OBIETTIVO:
Per favore, prosegui il testo su San Giuseppe subito dopo la sua ultima frase.

TESTO SELEZIONATO:

※ ※ ※

PROPOSTA NELL’ANNO DI SAN GIUSEPPE
INDETTA DA PAPA FRANCESCO
In occasione del 150° anniversario della dichiarazione di San Giuseppe quale Patrono della Chiesa universale
Dopo una breve presentazione delle fonti bibliche, in particolare in Matteo e Luca, il Papa sviluppa il suo tema in 7 punti seguendo la Figura del Padre, che propongo vivere in marzo e maggio, mesi dell’anno dedicati specialmente a San Giuseppe. L’ordine che propongo non corrisponde maggiormente al testo della Lettera apostolica Patris corde.
Mese di Marzo
PADRE AMATO
Dalla lettera apostolica Patris corde
La grandezza di San Giuseppe consiste nel fatto che era lo sposo di Maria e il padre di Gesù. Come tale, egli “è entrato al servizio dell’intera economia dell’incarnazione” .
“La sua paternità si è manifestata concretamente“ avendo fatto della sua vita un servizio, un sacrificio al mistero dell’Incarnazione e alla missione redentrice che le è unita; l’aver utilizzato l’autorità legale, che gli corrispondeva nella Sacra Famiglia, per farne dono totale di sé, della sua vita, della sua opera; aver convertito la sua vocazione umana all’amore domestico nell’oblazione sovrumana di se stesso, del suo cuore e di ogni capacità nell’amore posto al servizio del Messia nato nella sua casa “.
San Giuseppe, per il suo ruolo nella storia della salvezza, è un padre da sempre amato dal popolo cristiano, dedizione di Chiese, Istituti religiosi, confraternite e gruppi ecclesiali. Molti santi e sante avevano una grande devozione per lui. In tutti i libri di preghiere c’è una preghiera a San Giuseppe. Invocazioni particolari che gli vengono rivolte ogni mercoledì e soprattutto per tutto il mese di marzo, tradizionalmente a lui dedicato.

※ ※ ※

RIGHE MOSTRATE:
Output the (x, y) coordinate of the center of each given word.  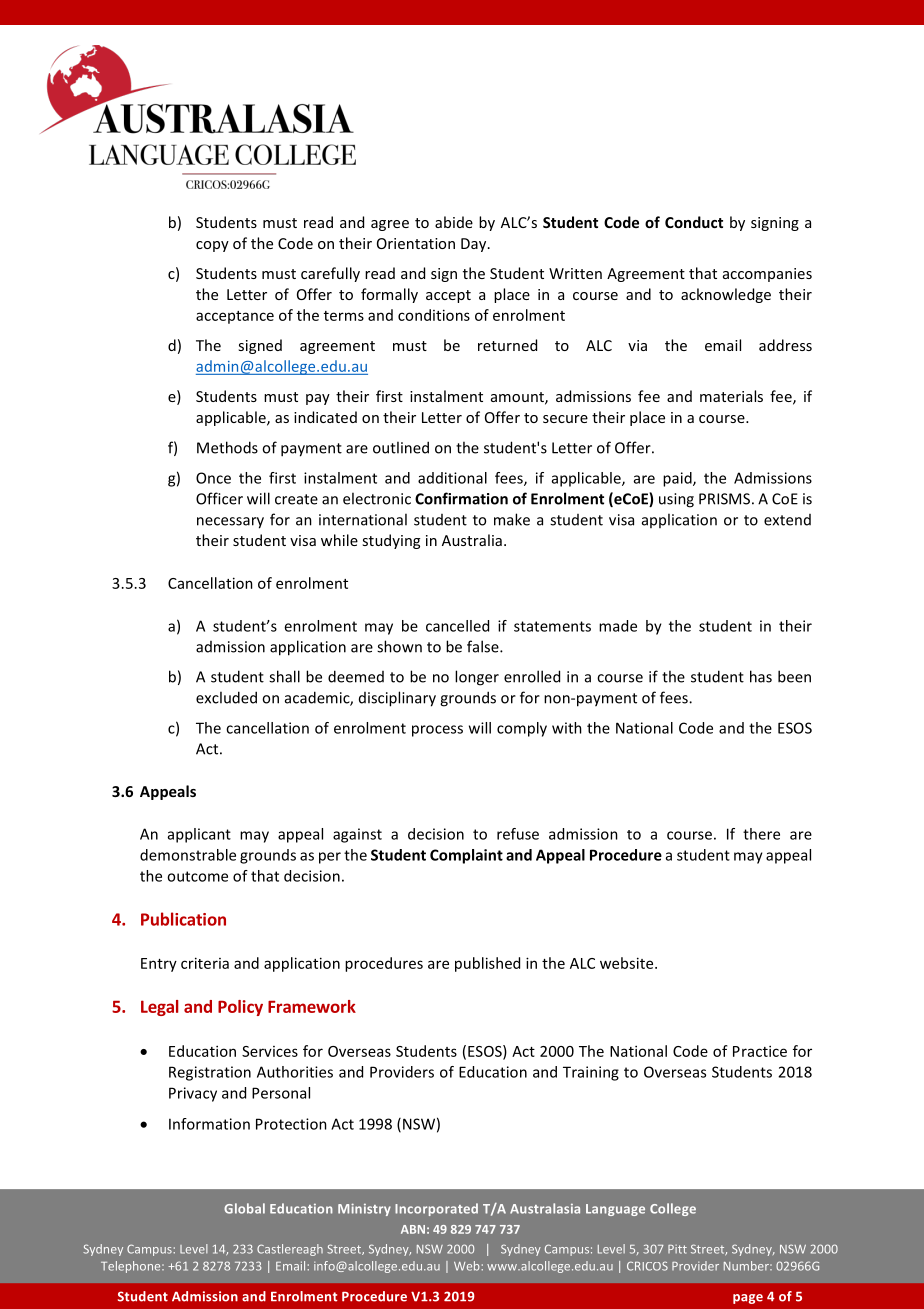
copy (212, 246)
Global (244, 1208)
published (487, 964)
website (628, 963)
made (618, 626)
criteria (205, 963)
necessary (230, 523)
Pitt (677, 1249)
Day (475, 245)
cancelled (457, 626)
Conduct (694, 222)
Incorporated (436, 1209)
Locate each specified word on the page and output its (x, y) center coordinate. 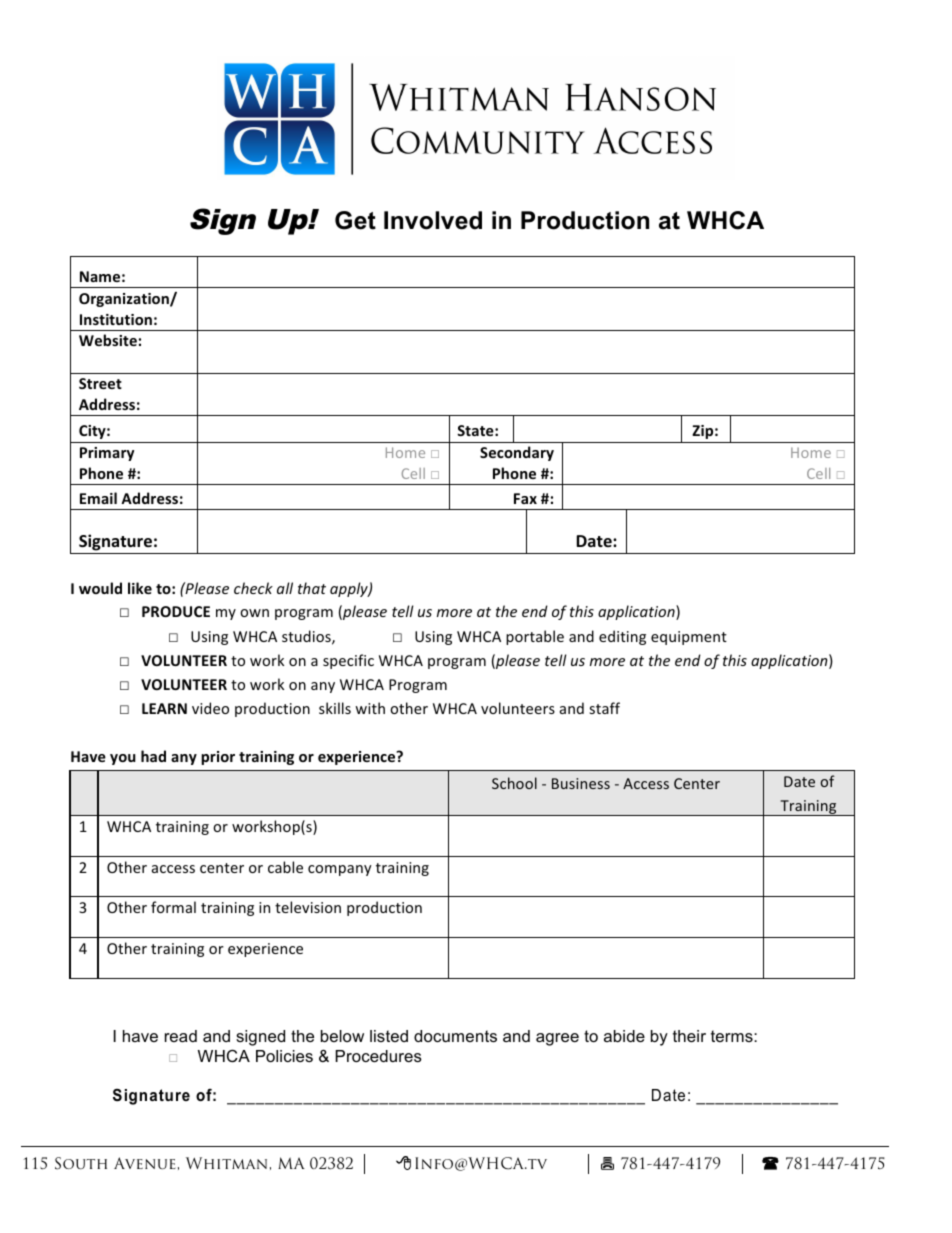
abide (624, 1036)
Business (581, 783)
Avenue (145, 1163)
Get (355, 220)
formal (173, 907)
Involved (433, 220)
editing (622, 637)
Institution (116, 319)
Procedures (378, 1056)
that (312, 588)
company (340, 870)
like (140, 588)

※ ※ ※

RISULTATO:
La fiducia del popolo in San Giuseppe si riassume nell’espressione “Ite ad Ioseph”, che si riferisce al tempo della carestia in Egitto, quando il popolo chiese del pane al Faraone e lui rispose: “Andate da Giuseppe e fate quello che vi dirà”. Riguardava Giuseppe il figlio di Giacobbe, che i suoi fratelli vendettero per invidia e che – seguendo il racconto biblico – divenne poi viceré d’Egitto. Come discendente di Davide, dalla cui radice Gesù dovette scaturire secondo la promessa fatta a Davide dal profeta Natan, e come sposo di Maria di Nazareth, san Giuseppe è il pezzo che collega l’Antico e il Nuovo Testamento.
PADRE NELLA TENEREZZA
Dalla lettera apostolica Patris corde
Giuseppe vide crescere Gesù giorno dopo giorno «in sapienza, età e grazia davanti a Dio e agli uomini». Come il Signore fece con Israele, così egli “gli ha insegnato a camminare, tenendolo per mano: era per lui come il padre che solleva un bimbo alla sua guancia, si chinava su di lui per dargli da mangiare”.
Gesù ha visto la tenerezza di Dio in Giuseppe: «Come è tenero un padre verso i figli, così il Signore è tenero verso quelli che lo temono».
Giuseppe avrà sentito certamente riecheggiare nella sinagoga, durante la preghiera dei Salmi, che il Dio d’Israele è un Dio di tenerezza, che è buono verso tutti e «la sua tenerezza si espande su tutte le creature».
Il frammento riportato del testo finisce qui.